**Assigned task:** Transcribe word for word the lines below from the line with "VIAF (303, 362)" through the line with "Read more (57, 2201)", ends included.
___ Dataset excerpts ___
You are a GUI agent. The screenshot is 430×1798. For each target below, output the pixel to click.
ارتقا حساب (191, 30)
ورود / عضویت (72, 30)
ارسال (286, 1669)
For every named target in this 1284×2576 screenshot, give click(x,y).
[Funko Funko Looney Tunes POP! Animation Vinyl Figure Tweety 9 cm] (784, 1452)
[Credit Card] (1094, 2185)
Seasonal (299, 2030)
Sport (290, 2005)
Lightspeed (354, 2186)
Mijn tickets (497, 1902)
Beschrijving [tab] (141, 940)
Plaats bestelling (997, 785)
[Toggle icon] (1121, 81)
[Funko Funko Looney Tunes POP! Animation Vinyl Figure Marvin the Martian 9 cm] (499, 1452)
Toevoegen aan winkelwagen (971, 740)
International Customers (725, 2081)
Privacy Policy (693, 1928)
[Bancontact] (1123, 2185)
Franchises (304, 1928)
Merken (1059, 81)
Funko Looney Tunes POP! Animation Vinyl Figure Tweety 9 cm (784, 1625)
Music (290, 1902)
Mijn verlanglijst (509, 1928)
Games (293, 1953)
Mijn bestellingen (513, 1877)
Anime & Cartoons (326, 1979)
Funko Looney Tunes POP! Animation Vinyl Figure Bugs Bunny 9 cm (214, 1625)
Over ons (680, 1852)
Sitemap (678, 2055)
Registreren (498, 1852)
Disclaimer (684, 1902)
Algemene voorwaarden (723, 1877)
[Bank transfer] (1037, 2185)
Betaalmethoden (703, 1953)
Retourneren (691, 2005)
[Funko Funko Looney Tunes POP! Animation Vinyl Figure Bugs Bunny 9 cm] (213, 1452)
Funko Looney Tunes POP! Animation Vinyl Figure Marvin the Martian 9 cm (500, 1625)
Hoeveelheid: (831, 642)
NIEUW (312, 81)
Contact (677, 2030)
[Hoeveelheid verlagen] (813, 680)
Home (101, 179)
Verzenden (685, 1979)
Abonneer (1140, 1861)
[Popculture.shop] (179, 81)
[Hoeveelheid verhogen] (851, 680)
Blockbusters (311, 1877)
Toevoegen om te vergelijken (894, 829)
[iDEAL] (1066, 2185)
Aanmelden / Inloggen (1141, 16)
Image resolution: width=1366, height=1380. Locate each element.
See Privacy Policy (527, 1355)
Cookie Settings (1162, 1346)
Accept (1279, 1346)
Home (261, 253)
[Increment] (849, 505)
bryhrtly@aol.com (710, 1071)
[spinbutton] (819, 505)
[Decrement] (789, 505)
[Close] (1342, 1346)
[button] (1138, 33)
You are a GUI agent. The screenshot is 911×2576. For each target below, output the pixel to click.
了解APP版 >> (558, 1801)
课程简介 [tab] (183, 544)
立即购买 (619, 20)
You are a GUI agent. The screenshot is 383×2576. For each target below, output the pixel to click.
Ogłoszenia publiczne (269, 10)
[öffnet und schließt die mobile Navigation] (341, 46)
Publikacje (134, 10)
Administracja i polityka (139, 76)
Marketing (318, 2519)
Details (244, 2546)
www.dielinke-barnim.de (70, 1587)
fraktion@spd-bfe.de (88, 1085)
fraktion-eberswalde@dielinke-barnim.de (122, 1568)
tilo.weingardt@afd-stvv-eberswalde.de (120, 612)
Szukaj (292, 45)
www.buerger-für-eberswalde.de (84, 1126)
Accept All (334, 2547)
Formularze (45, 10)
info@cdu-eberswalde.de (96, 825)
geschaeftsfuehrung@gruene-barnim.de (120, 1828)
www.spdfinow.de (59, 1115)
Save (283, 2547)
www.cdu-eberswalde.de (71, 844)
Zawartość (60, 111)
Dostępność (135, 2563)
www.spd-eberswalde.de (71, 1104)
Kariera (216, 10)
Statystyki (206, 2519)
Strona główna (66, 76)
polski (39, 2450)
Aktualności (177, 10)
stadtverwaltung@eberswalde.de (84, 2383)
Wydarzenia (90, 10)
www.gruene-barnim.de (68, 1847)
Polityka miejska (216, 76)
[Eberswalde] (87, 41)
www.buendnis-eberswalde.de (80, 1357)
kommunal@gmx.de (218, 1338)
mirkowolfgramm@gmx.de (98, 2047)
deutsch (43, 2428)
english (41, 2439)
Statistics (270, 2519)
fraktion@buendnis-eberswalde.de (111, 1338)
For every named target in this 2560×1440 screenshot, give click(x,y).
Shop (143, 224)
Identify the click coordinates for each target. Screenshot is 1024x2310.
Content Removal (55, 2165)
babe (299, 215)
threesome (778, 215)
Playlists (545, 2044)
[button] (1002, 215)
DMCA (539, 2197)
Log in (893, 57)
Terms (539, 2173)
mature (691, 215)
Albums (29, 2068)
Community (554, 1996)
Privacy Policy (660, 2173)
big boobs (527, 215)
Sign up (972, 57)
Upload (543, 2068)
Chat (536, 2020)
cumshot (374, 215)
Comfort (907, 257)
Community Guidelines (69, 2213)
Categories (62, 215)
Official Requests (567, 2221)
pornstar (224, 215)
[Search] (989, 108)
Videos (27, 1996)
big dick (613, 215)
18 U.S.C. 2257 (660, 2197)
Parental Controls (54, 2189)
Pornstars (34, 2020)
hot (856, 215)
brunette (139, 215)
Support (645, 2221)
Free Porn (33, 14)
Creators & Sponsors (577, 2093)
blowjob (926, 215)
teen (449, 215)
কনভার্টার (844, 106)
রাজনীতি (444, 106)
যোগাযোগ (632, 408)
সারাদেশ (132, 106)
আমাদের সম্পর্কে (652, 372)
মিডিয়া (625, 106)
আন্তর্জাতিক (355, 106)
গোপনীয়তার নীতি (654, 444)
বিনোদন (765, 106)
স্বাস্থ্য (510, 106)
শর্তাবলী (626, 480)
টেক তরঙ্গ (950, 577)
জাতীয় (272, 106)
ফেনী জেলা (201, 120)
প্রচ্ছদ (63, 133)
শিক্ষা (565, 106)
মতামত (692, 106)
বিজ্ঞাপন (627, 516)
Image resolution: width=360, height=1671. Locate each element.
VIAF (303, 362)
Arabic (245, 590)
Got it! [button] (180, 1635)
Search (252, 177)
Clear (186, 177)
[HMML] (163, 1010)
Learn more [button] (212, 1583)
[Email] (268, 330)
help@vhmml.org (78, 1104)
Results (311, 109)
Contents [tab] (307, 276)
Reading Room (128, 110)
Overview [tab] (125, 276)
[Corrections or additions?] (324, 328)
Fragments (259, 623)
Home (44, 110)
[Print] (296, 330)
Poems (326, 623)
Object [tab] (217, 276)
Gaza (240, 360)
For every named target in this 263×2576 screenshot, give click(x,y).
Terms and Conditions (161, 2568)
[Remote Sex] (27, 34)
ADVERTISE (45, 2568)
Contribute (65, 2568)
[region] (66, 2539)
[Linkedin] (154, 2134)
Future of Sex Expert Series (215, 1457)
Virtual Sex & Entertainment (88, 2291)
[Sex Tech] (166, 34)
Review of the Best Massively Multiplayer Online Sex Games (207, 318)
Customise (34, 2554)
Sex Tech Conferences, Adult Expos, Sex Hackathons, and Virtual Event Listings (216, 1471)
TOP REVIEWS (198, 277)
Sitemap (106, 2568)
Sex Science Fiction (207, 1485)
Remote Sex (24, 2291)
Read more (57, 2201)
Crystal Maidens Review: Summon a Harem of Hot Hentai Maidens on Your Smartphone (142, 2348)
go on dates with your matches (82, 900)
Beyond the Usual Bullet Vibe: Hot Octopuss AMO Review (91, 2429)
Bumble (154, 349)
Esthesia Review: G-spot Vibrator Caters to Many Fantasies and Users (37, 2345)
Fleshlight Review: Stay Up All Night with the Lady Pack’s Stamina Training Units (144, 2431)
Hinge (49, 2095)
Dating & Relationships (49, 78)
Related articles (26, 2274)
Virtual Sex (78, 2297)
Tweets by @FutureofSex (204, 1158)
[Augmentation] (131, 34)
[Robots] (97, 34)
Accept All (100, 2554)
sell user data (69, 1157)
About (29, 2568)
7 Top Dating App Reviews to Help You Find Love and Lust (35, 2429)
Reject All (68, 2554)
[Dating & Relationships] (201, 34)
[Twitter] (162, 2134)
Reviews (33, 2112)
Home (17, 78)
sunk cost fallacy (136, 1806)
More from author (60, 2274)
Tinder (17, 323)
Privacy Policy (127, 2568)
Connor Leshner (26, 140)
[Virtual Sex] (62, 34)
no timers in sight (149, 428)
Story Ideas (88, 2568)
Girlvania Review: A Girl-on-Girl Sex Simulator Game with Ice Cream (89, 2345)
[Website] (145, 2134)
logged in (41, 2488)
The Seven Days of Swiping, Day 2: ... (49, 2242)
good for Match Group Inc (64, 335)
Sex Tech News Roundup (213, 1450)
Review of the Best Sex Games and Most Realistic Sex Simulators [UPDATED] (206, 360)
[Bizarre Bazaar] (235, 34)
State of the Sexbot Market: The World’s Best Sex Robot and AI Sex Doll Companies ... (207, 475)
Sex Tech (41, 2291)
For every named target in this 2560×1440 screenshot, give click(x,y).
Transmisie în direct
___
**Response to the task:**
VIAF (303, 362)
Arabic (245, 590)
Got it! [button] (180, 1635)
Search (252, 177)
Clear (186, 177)
[HMML] (163, 1010)
Learn more [button] (212, 1583)
[Email] (268, 330)
help@vhmml.org (78, 1104)
Results (311, 109)
Contents [tab] (307, 276)
Reading Room (128, 110)
Overview [tab] (125, 276)
[Corrections or additions?] (324, 328)
Fragments (259, 623)
Home (44, 110)
[Print] (296, 330)
Poems (326, 623)
Object [tab] (217, 276)
Gaza (240, 360)
For every named target in this 263×2576 screenshot, give click(x,y).
Terms and Conditions (161, 2568)
[Remote Sex] (27, 34)
ADVERTISE (45, 2568)
Contribute (65, 2568)
[region] (66, 2539)
[Linkedin] (154, 2134)
Future of Sex Expert Series (215, 1457)
Virtual Sex & Entertainment (88, 2291)
[Sex Tech] (166, 34)
Review of the Best Massively Multiplayer Online Sex Games (207, 318)
Customise (34, 2554)
Sex Tech Conferences, Adult Expos, Sex Hackathons, and Virtual Event Listings (216, 1471)
TOP REVIEWS (198, 277)
Sitemap (106, 2568)
Sex Science Fiction (207, 1485)
Remote Sex (24, 2291)
Read more (57, 2201)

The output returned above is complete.